> [Problem statement]:
Copy exactly the lines from the line holding "1920x1080 pixels. At" through the end of the material, and no others; pictures stay out.

> [Records to process]:
★ ★ ★

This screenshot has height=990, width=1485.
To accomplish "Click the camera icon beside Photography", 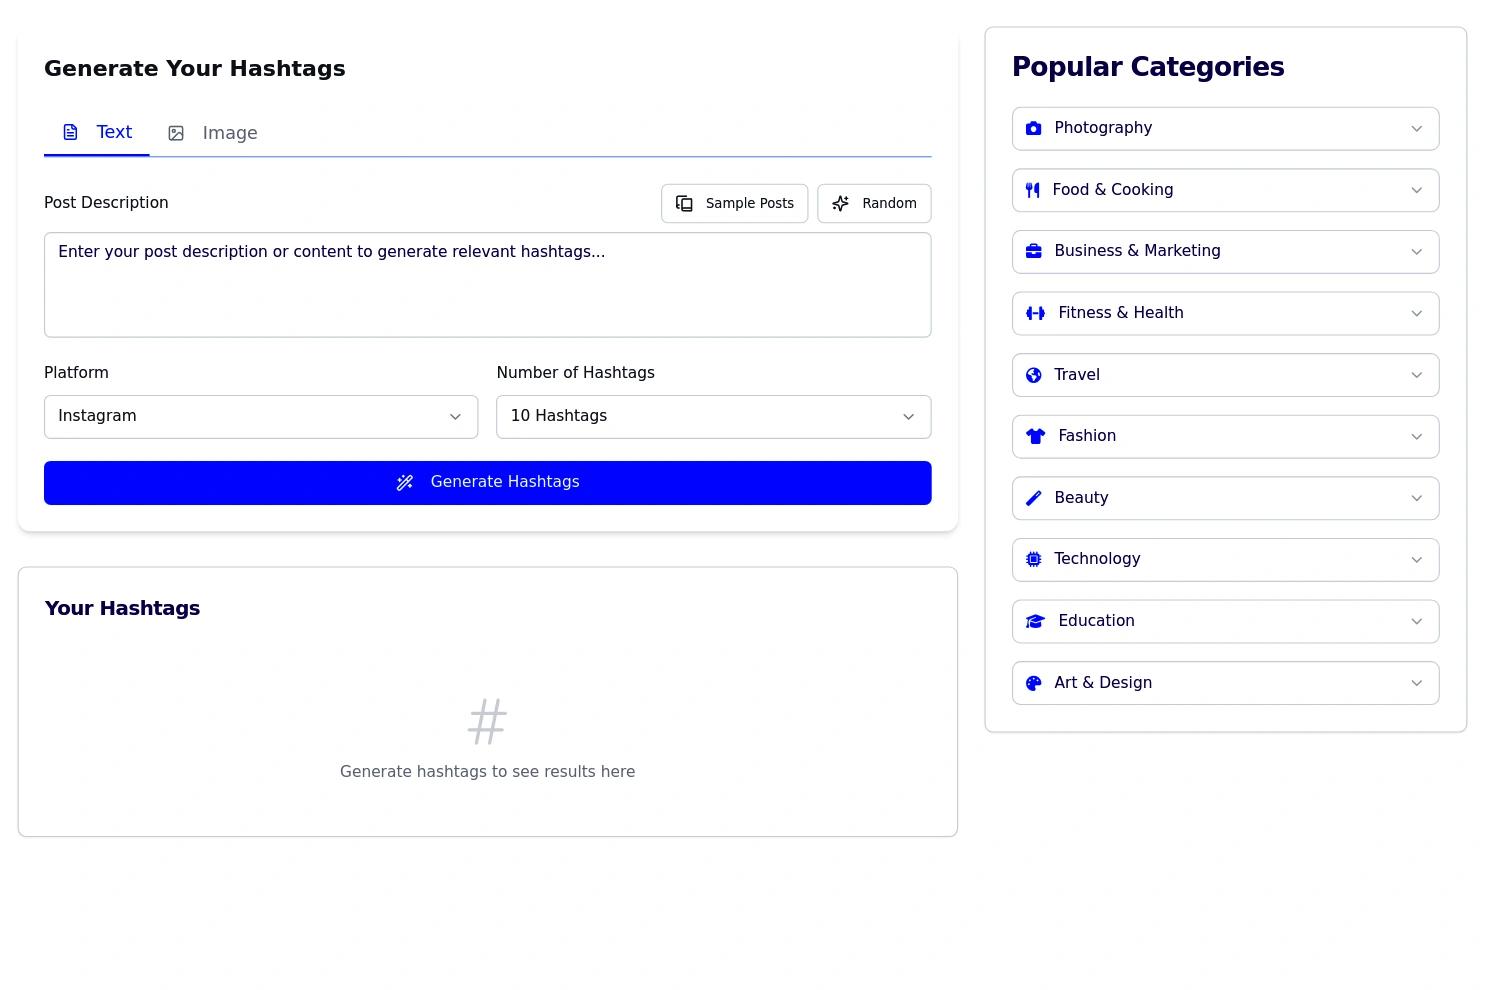I will tap(1034, 128).
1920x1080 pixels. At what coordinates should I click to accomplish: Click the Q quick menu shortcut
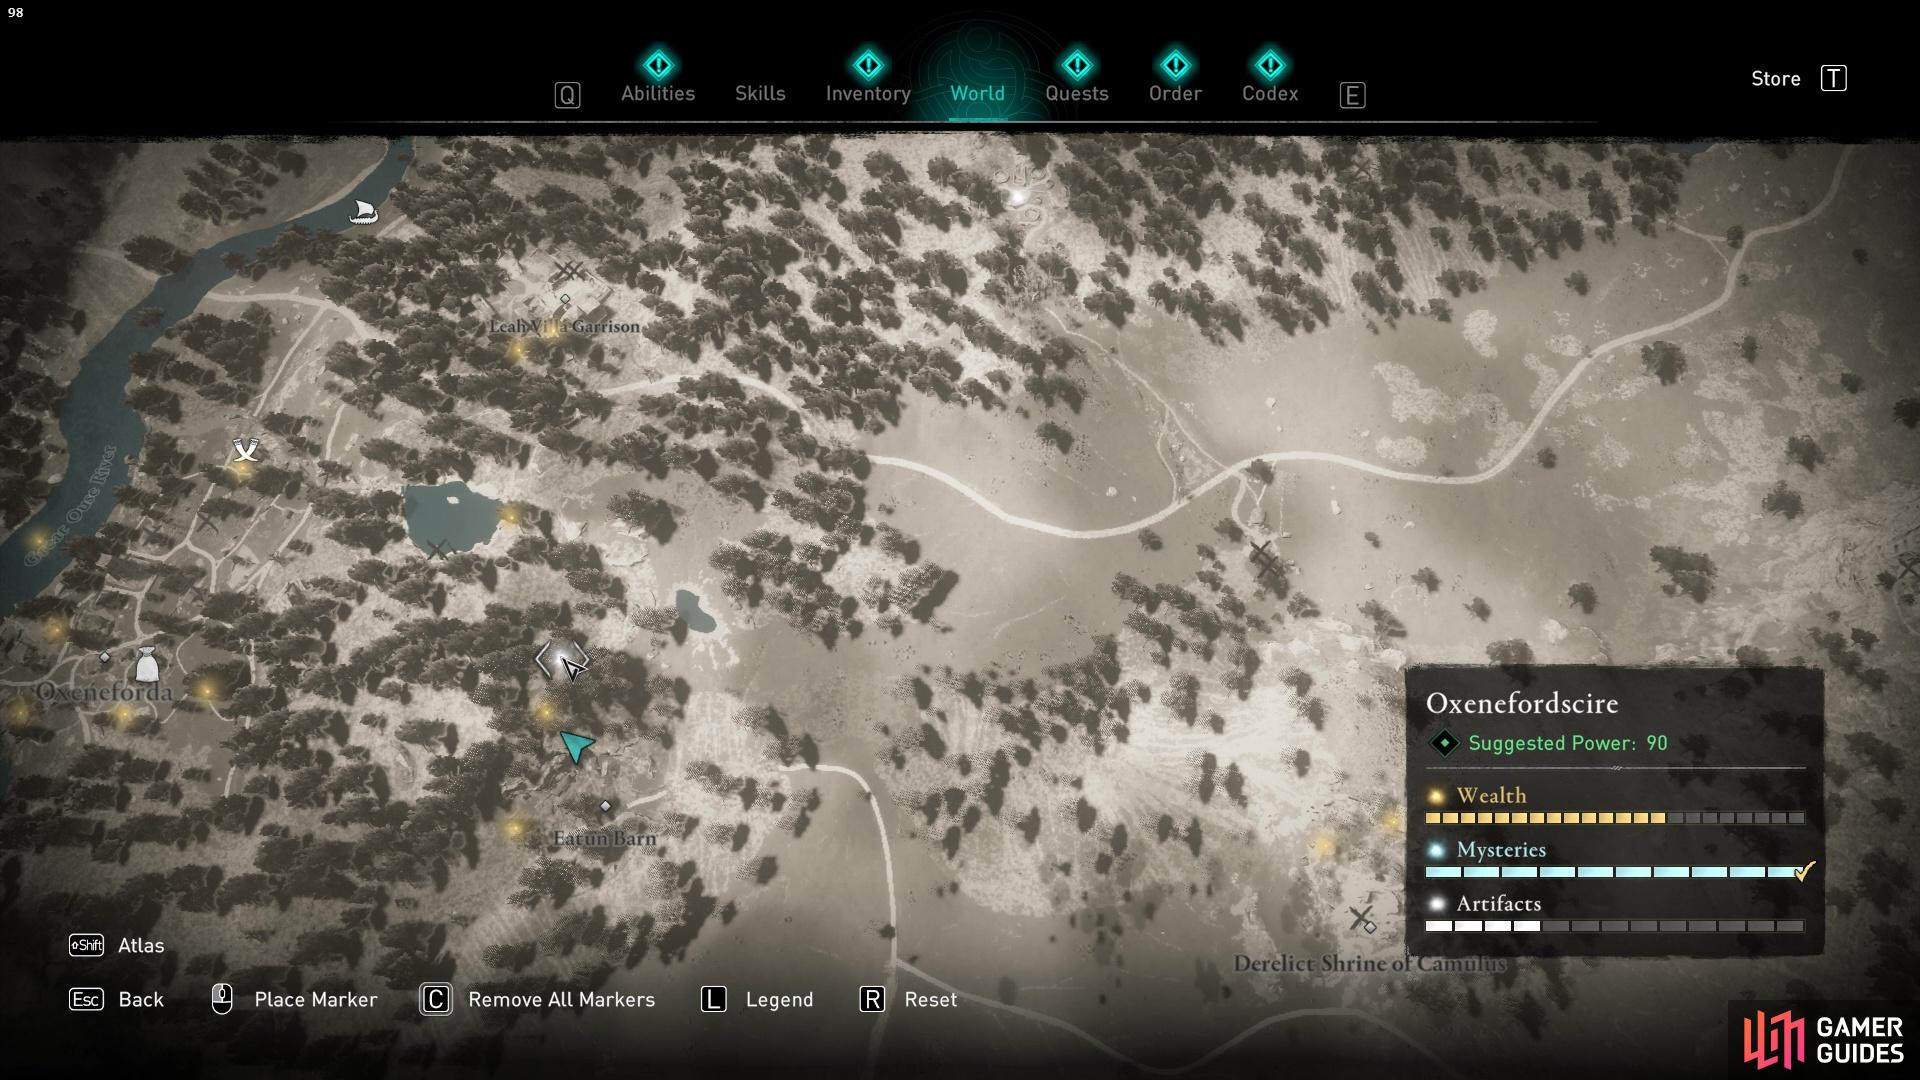pyautogui.click(x=566, y=92)
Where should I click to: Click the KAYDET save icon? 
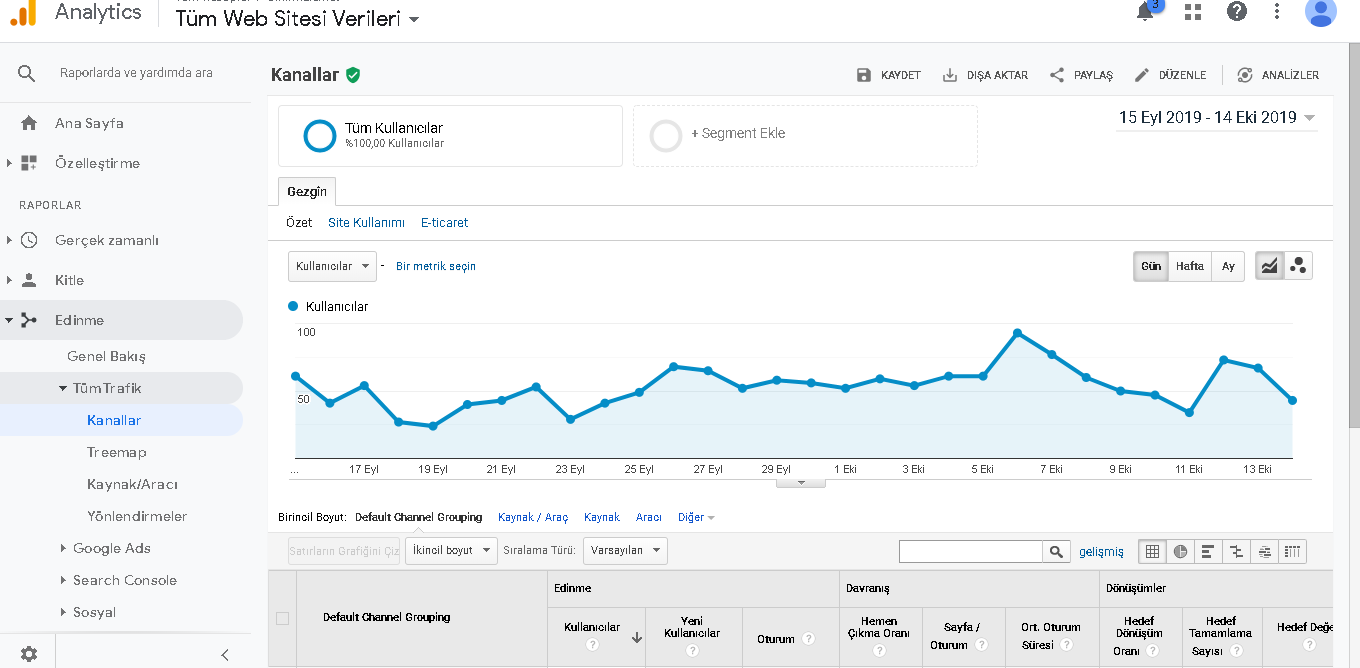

★ ★ ★

> [Reply]:
1920x1080 pixels. At what coordinates should I click to accomplish: Click the Q quick menu shortcut
pyautogui.click(x=566, y=92)
Where should I click to: Click the KAYDET save icon? 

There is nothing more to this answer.